OPDRACHTEN:
**A)** Zet de alinea die begint met "De overstromingen langs het Kanaal naar Charleroi" uit de tekst over de overstroming van het kanaal Brussel-Charleroi om in een korte opsomming met de belangrijkste feiten.
**B)** Beantwoord alstublieft deze vragen over de tekst over de overstroming van het kanaal Brussel-Charleroi.
(i) Op welke datum overstroomden de dijken van het kanaal?
(ii) Welk nummer had de schriftelijke vraag van Marino Keulen?
(iii) Aan welke sluis ligt het overstort van de Zenne?

TEKST:
--------

SINT-PIETERS-LEEUW / VLAANDEREN: – op 14 november 2010 overstroomden de dijken van het kanaal Brussel-Charleroi in Sint-Pieters-Leeuw en Halle.
Marino Keulen stelde hierover op 6 januari 2011 een schriftelijke vraag (vraag nr.493) bestaande uit vier delen aan Vlaams minister Hilde Crevits bevoegd voor mobiliteit en openbare werken.
Deze week kreeg Keulen het antwoord van de minister.
We publiceren hieronder het volledige antwoord.
1. Hoe kwam het of waar liep het fout zodat het kanaal Brussel-Charleroi kon overstromen?
De overstromingen langs het Kanaal naar Charleroi waren te wijten aan de extreem hoge debieten komende van de Zenne die via het overstort van de Zenne in het kanaal te Lembeek, moesten worden afgevoerd. Er werd vastgesteld dat het waterpeil op het kanaal naar Charleroi bleef stijgen omdat er teveel water werd aangevoerd.
Deze aanvoer gebeurt zowel via het kanaal op het Waals Gewest, als via het overstort van de Zenne aan de sluis van Lembeek.

--------

AANGELEVERDE GEGEVENS:
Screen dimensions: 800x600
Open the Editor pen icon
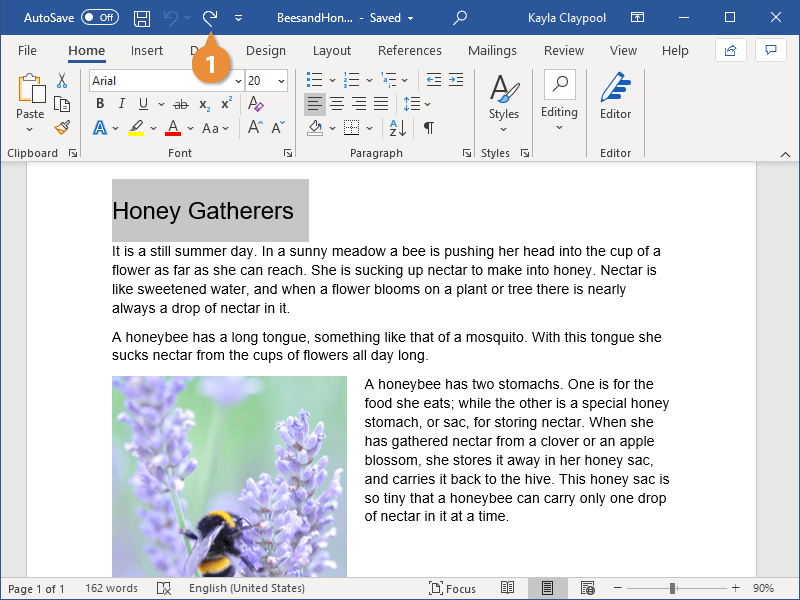[615, 97]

--------

ANTWOORDEN:
**A)**
- De overstromingen langs het kanaal naar Charleroi kwamen door extreem hoge debieten uit de Zenne.
- Dat water moest via het overstort van de Zenne in Lembeek naar het kanaal worden afgevoerd.
- Het waterpeil op het kanaal bleef stijgen omdat er te veel water werd aangevoerd.

**B)**
(i) Op 14 november 2010.
(ii) Vraag nr. 493.
(iii) Aan de sluis van Lembeek.